Set problem - Reproduce each of the rows below word for word.

Text and item location rows -
********************
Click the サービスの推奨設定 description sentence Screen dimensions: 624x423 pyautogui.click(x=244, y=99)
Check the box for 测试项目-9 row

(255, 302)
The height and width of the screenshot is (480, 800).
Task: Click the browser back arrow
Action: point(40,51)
********************
Answer to this task -
Click the サービスの推奨設定 description sentence Screen dimensions: 624x423 pyautogui.click(x=244, y=99)
Check the box for 测试项目-9 row

(255, 302)
The height and width of the screenshot is (480, 800).
Task: Click the browser back arrow
Action: point(40,51)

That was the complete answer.